Sources close to the president told Dawn that these were informal meetings and, therefore, there was no official word about it from the presidency.
President’s Spokesman Farhatullah Babar neither confirmed nor denied that the meetings had taken place. He only said: “Today being a Sunday there was no official meeting slotted.”
The sources said a high-level formal meeting with Mr Haqqani would be held in the presidency on Monday and it was expected to be attended by Prime Minister Yousuf Raza Gilani, Chief of Army Staff Gen Ashfaq Parvez Kayani and ISI’s Director-General Maj-Gen Shuja Pasha and Ambassador Haqqani.
Mr Haqqani who arrived in Islamabad on Sunday morning spent a busy day and held informal meetings also with some officials of the armed forces and Foreign Office officials, the sources said.
At the presidency, one-to-one meetings between the president and Mr Haqqani on Sunday continued for a few hours and the ambassador presented his version in detail.
The first meeting took place in the morning and the second in the evening.
“I think the problem has been resolved and details will be made public in a couple of days,” the source said.

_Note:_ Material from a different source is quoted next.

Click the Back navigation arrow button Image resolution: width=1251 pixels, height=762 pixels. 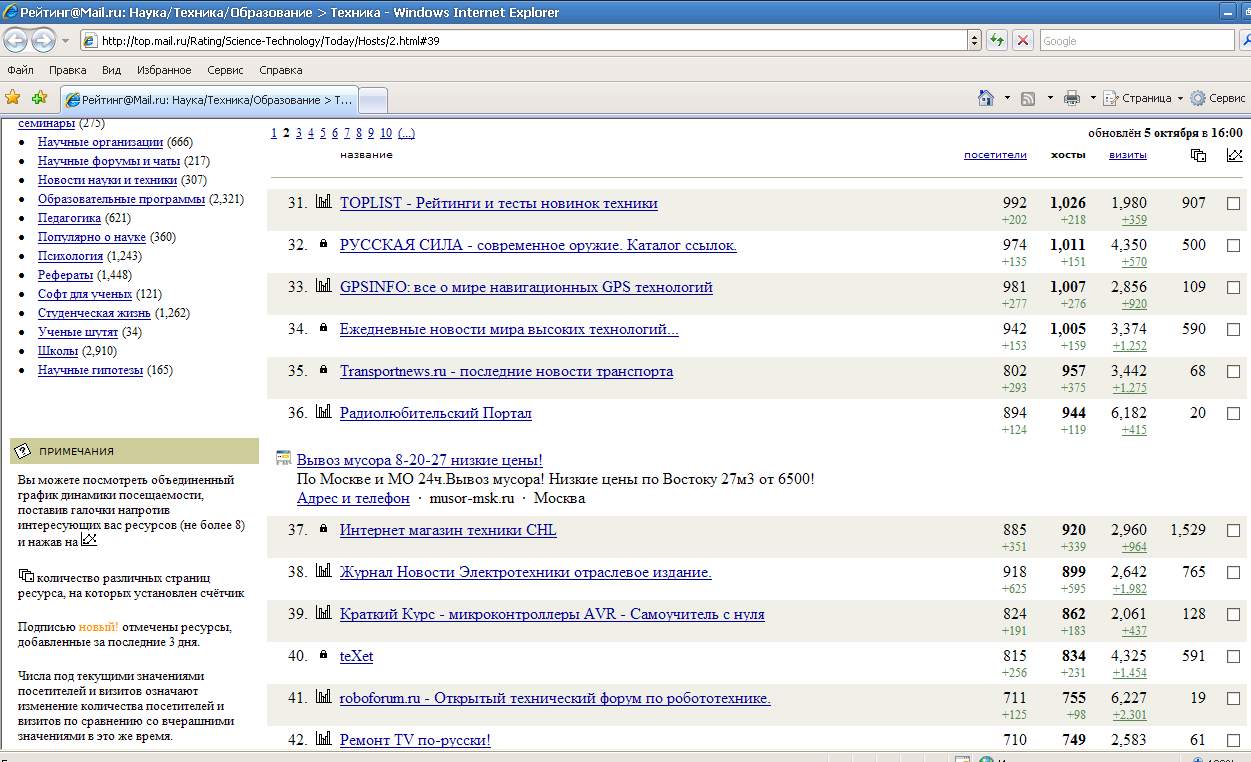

Before the meeting, it was expected that Mr Haqqani might tender his resignation as he had already said that he could quit if ordered by President Zardari to do so.
Mr Haqqani’s primary defence is that the memo is unsigned and unverified. The sources, however, said Mr Haqqani was asked not to tender his resignation and face the situation with the assertion that he was not involved in the matter.
It is believed here that the matter will eventually go to the Supreme Court because PML-N leader Mian Nawaz Sharif said in his public meeting in Faisalabad on Sunday that he would take it to the apex court in two days if the government did not launch an inquiry.
Mr Ijaz, who had claimed to have handed over the memo to the US military chief on behalf of the Pakistani government to seek US help against a possible military takeover claimed in an interview with a private TV channel that he had given important evidences to the ISI chief Gen Pasha in London confirming that he had forwarded the confidential memo to the then US military chief on behalf of the government.
The PPP’s core committee at a meeting on Friday decided that Mr Haqqani would be given a chance to present his version.
President Zardari was of the view that Mr Haqqani could not get himself involved in such an anti-state affair.
The sources said President Zardari was expected to order an inquiry into the controversy to ascertain who had written the memo and at whose behest.